Text excerpt.
◇ ◇ ◇ ◇
While not entirely to my tastes, Crypts & Things is definitely still one of the better Old School Renaissance games that I've read through recently. It's a darker toned game, drawing inspiration from the works of Clark Ashton Smith, Fritz Leiber, Robert E. Howard, and even a little H.P. Lovecraft. As a result, it's closer to the Weird Fantasy Swords & Sorcery genre rather than the "classic" fantasy of J.R.R. Tolkein and the more recent fantasy role-playing games.

I'll get the few little things I dislike about the system out of the way first and then move on. At the top of this list is the "to hit" tables. Yes, back in the day lots of role-playing game systems used tables to determine the results of certain actions, especially combat. Currently though, tables are seen as being rather clunky and outdated as they tend to take time to read and can slow down the flow of the game. I get the feeling that the author included the "to hit" tables to make the game feel a bit more "old school" but I could have done without them. Thankfully the author included a formula for determining hits without using the tables, but it's tucked away at the end of the Combat section and easy to miss.
◇ ◇ ◇ ◇
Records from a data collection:
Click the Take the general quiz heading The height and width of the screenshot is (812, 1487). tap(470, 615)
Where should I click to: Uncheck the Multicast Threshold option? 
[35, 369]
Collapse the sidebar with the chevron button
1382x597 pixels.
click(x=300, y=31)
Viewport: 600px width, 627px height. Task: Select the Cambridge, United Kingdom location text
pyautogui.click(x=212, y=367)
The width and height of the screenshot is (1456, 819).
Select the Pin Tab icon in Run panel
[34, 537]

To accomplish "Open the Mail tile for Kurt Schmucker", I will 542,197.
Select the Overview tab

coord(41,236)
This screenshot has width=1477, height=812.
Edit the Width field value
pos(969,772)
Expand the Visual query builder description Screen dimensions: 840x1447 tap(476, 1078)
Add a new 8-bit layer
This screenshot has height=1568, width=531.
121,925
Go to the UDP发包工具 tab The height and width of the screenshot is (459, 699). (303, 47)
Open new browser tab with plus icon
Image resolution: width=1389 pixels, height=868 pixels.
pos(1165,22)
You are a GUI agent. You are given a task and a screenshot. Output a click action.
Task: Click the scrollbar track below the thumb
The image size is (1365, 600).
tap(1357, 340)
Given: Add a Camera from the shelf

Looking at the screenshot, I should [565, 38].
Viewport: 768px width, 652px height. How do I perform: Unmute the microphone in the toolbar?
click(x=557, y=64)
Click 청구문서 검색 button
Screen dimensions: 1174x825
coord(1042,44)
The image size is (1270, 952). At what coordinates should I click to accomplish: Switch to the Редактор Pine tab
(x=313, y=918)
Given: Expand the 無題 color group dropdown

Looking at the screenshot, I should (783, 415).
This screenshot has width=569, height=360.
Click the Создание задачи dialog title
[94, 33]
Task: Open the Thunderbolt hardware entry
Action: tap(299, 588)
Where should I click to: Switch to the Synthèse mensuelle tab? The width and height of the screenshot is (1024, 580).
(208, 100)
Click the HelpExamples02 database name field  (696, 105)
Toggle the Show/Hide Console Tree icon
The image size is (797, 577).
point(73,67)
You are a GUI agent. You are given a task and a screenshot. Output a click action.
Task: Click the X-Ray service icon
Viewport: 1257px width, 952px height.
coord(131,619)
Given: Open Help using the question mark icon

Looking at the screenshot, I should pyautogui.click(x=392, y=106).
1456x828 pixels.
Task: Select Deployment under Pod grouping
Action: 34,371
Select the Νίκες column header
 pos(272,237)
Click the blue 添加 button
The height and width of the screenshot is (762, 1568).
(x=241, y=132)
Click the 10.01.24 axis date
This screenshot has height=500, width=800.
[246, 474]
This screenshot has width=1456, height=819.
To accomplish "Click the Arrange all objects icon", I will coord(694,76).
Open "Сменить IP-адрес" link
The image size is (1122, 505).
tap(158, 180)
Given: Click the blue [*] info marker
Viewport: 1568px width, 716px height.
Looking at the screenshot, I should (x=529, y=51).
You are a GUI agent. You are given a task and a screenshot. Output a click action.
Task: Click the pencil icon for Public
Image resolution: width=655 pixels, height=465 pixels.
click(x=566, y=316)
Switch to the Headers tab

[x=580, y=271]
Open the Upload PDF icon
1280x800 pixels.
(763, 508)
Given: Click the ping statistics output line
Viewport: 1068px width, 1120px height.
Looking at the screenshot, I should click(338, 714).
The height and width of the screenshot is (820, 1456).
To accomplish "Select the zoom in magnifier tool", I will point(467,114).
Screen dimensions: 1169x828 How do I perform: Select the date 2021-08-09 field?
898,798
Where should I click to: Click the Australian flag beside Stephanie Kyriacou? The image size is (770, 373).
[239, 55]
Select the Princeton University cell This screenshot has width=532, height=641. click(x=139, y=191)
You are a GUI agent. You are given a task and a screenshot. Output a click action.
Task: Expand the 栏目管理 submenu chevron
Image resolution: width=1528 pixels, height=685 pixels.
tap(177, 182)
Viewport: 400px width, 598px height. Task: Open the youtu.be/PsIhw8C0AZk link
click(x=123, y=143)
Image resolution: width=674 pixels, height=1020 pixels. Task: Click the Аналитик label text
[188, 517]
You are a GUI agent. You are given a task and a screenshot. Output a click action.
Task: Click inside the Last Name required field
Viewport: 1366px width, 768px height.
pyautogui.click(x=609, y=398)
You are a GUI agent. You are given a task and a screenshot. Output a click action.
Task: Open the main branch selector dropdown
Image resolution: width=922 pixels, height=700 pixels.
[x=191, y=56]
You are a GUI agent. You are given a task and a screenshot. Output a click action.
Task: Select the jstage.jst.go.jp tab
◇ ◇ ◇ ◇
Problems.
[1] According to the Crypts & Things review, where in the rules is the formula for determining hits without the tables?
[2] In the records, starting with the line that contains "The width and height of the screenshot is (1456, 819)." and going on through the line that contains "Go to the UDP发包工具", substitute "Close Tab" for "Pin Tab", leaving everything else unchanged. Return only those lines.

The answers.
[1] At the end of the Combat section.

[2]
The width and height of the screenshot is (1456, 819).
Select the Close Tab icon in Run panel
[34, 537]

To accomplish "Open the Mail tile for Kurt Schmucker", I will 542,197.
Select the Overview tab

coord(41,236)
This screenshot has width=1477, height=812.
Edit the Width field value
pos(969,772)
Expand the Visual query builder description Screen dimensions: 840x1447 tap(476, 1078)
Add a new 8-bit layer
This screenshot has height=1568, width=531.
121,925
Go to the UDP发包工具 tab The height and width of the screenshot is (459, 699). (303, 47)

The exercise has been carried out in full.